Трудную задачу задают две редакции статьи «Слово и культура». Первоначально она была пронизана христианскими, в частности евхаристическими, реминисценциями, с помощью которых рисовалось здесь начало «нового мира». Часть из них в редакции 1928 г. убрана (к сожалению, разночтения недостаточно показаны в комментариях). Опять-таки: считать ли эти изменения авторскими или навязанными? Твердый ответ будет получен лишь в том случае, если найдутся новые документальные указания, либо когда мы будем представлять себе социокультурную эволюцию поэта яснее и конкретнее, чем теперь; на этом общем основании можно будет тогда попытаться принять текстологическое решение. Пока же можно сказать только: предположение, согласно которому изменения являются авторскими, – допустимо. После 1921 г. христианские аллюзии в текстах Мандельштама идут на убыль, в поисках контакта с «новым миром» он пробует опереться на другие культурные ресурсы; усиливается разнообразно варьируемый мотив обмирщения. Но констатировав это, мы не устраним еще основную дилемму. В редакции 1921 г. было: «Культура стала церковью <…> Светская жизнь нас больше не касается, у нас не еда, а трапеза, не комната, а келья, не одежда, а одеяние». В редакции 1928 г.: «Культура стала военным лагерем: у нас не еда» – и далее цитированный текст не менялся. Невязка военного лагеря с кельей и всем остальным, можно сказать, вызывающая и еще педалирована двоеточием. Каково бы ни было происхождение этой глоссы, она делает текст знаменитого пассажа сомнительным.

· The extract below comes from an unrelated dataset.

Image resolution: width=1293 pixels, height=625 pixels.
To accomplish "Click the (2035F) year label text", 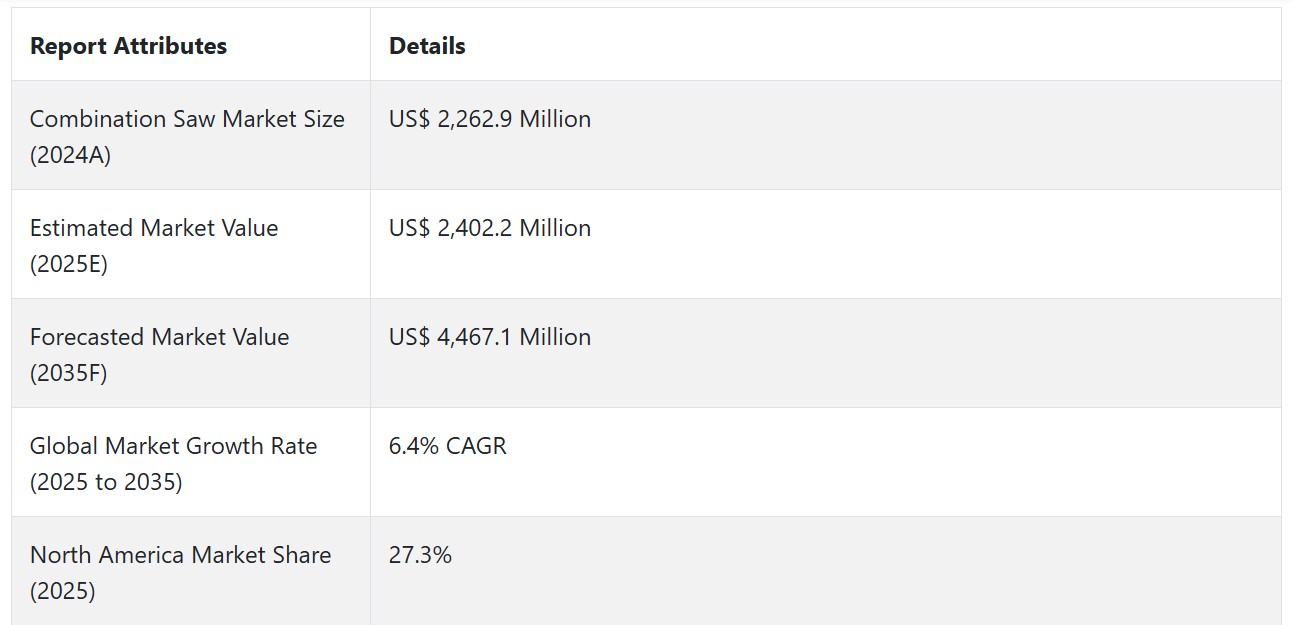I will 69,374.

Если учесть, что в следующей главке, во фразе: «Социальные различия и классовые противоположности бледнеют перед разделением ныне людей на друзей и врагов слова» – начало аккуратно сглажено на: «все другие различия и противоположности», а далее – там, где цитируются «Сумерки свободы», из шести строк оставлены две и из выброшенных четырех две («Прославим власти сумрачное бремя, / Ее невыносимый гнет») исчезли также в «Стихотворениях» Мандельштама, вышедших в том же 1928 г., – то станет понятно, что руководствоваться «последней авторской волей» здесь довольно опасно.

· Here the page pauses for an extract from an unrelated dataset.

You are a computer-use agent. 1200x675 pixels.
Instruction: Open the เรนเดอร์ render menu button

В будущих изданиях к этому вопросу еще придется вернуться, чтобы решить, не лучше ли печатать в качестве основного текста первые редакции, а за его пределами демонстрировать изменения конца 20‐х гг.
Упомянутые трудности и потери в меньшей степени сказались на том, как показано критико-эстетическое творчество поэта, в большей степени они помешают знакомству читателя с его культурологией (две эти сферы, конечно, тесно связаны, но все же не тождественны).
Книга дает достаточно полное представление о Мандельштаме-критике, с его конкретными оценками, филологизмом и целым спектром лирически претворенных культурно-исторических мифологем. Хорошо виден путь: первые рецензии в «Гиперборее» и «Аполлоне – нарастание критической энергии («Утро акмеизма», «О современной поэзии») – расцвет начала 20‐х гг. – сужение возможностей и адаптация к требованиям литературного быта в газетных статьях конца 20‐х (очень любопытные выступления Мандельштама в «Московском комсомольце» были введены в оборот П. Нерлером несколько лет назад, но не включены в книгу) – «Разговор о Данте», возвысившийся над этими требованиями и возможностями.
Мандельштам не знал умеренных оценок. О Ключевском он говорит: «…добрый гений, домашний дух – покровитель русской культуры, с которым не страшны никакие бедствия, никакие испытания». Постсимволистское недоверие к романтизму выражено так: «Из союза ума и фурий родился ублюдок, одинаково чуждый и высокому рационализму Энциклопедии, и античному неистовству революционной бури, – романтизм» (в последнем слове этой фразы на с. 83 важная опечатка, идущая, как часто бывает, от прижизненных изданий: «романтизму»). Заметим, что в первой публикации статьи в «Гостинице для путешествующих в прекрасном» эта характеристика перекликалась с «антиромантическими» высказываниями А. Топоркова в двух его статьях на страницах того же первого номера журнала.